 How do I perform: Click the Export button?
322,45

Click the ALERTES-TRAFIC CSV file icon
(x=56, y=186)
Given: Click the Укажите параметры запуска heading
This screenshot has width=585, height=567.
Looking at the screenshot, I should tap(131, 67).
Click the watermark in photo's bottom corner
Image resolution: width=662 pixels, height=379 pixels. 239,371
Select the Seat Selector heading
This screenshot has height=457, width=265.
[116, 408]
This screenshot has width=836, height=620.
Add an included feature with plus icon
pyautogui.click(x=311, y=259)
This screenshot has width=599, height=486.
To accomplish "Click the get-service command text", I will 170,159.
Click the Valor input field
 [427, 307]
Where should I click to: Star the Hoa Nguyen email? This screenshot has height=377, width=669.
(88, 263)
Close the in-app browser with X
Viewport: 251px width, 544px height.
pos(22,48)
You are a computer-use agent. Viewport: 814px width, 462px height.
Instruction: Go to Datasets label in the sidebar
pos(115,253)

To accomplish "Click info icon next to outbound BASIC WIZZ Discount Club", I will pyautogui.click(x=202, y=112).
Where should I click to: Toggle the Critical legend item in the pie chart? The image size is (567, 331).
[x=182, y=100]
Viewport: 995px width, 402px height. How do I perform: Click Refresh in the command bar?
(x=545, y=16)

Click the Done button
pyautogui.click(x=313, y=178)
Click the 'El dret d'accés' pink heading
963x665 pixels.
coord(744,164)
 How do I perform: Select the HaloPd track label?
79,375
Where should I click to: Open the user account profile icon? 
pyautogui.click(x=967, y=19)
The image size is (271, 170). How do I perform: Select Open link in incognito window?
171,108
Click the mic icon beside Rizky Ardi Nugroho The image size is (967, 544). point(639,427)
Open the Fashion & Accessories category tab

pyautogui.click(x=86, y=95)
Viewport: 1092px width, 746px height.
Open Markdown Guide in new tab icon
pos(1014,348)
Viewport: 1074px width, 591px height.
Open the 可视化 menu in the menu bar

THE REQUEST → Which lines in the data above contain the word "Select"? Show each of those lines.

SOLUTION TO THE EXERCISE →
Select the Seat Selector heading
 How do I perform: Select the HaloPd track label?
The image size is (271, 170). How do I perform: Select Open link in incognito window?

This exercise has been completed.